» Your objective:
Copy each of the following rows verbatim, keeping every line as it appears.

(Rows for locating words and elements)
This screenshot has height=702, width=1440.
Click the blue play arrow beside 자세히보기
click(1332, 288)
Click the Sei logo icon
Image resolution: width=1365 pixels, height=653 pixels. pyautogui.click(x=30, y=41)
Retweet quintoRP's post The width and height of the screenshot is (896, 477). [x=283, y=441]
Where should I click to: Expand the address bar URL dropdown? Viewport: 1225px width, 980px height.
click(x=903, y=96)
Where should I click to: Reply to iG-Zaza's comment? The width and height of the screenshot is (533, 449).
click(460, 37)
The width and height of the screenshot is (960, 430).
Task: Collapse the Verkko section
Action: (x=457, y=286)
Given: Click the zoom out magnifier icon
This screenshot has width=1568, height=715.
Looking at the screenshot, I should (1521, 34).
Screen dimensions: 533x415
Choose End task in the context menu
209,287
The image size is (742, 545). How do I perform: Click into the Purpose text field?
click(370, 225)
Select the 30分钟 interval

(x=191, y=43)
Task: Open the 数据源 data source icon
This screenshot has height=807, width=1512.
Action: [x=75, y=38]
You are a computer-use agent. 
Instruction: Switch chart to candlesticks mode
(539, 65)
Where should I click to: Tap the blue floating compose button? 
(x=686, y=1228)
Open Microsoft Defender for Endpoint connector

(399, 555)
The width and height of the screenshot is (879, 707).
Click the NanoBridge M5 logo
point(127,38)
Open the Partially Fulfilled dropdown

» Worked solution:
This screenshot has height=702, width=1440.
Click the blue play arrow beside 자세히보기
click(1332, 288)
Click the Sei logo icon
Image resolution: width=1365 pixels, height=653 pixels. pyautogui.click(x=30, y=41)
Retweet quintoRP's post The width and height of the screenshot is (896, 477). [x=283, y=441]
Where should I click to: Expand the address bar URL dropdown? Viewport: 1225px width, 980px height.
click(x=903, y=96)
Where should I click to: Reply to iG-Zaza's comment? The width and height of the screenshot is (533, 449).
click(460, 37)
The width and height of the screenshot is (960, 430).
Task: Collapse the Verkko section
Action: (x=457, y=286)
Given: Click the zoom out magnifier icon
This screenshot has width=1568, height=715.
Looking at the screenshot, I should (1521, 34).
Screen dimensions: 533x415
Choose End task in the context menu
209,287
The image size is (742, 545). How do I perform: Click into the Purpose text field?
click(370, 225)
Select the 30分钟 interval

(x=191, y=43)
Task: Open the 数据源 data source icon
This screenshot has height=807, width=1512.
Action: [x=75, y=38]
You are a computer-use agent. 
Instruction: Switch chart to candlesticks mode
(539, 65)
Where should I click to: Tap the blue floating compose button? 
(x=686, y=1228)
Open Microsoft Defender for Endpoint connector

(399, 555)
The width and height of the screenshot is (879, 707).
Click the NanoBridge M5 logo
point(127,38)
Open the Partially Fulfilled dropdown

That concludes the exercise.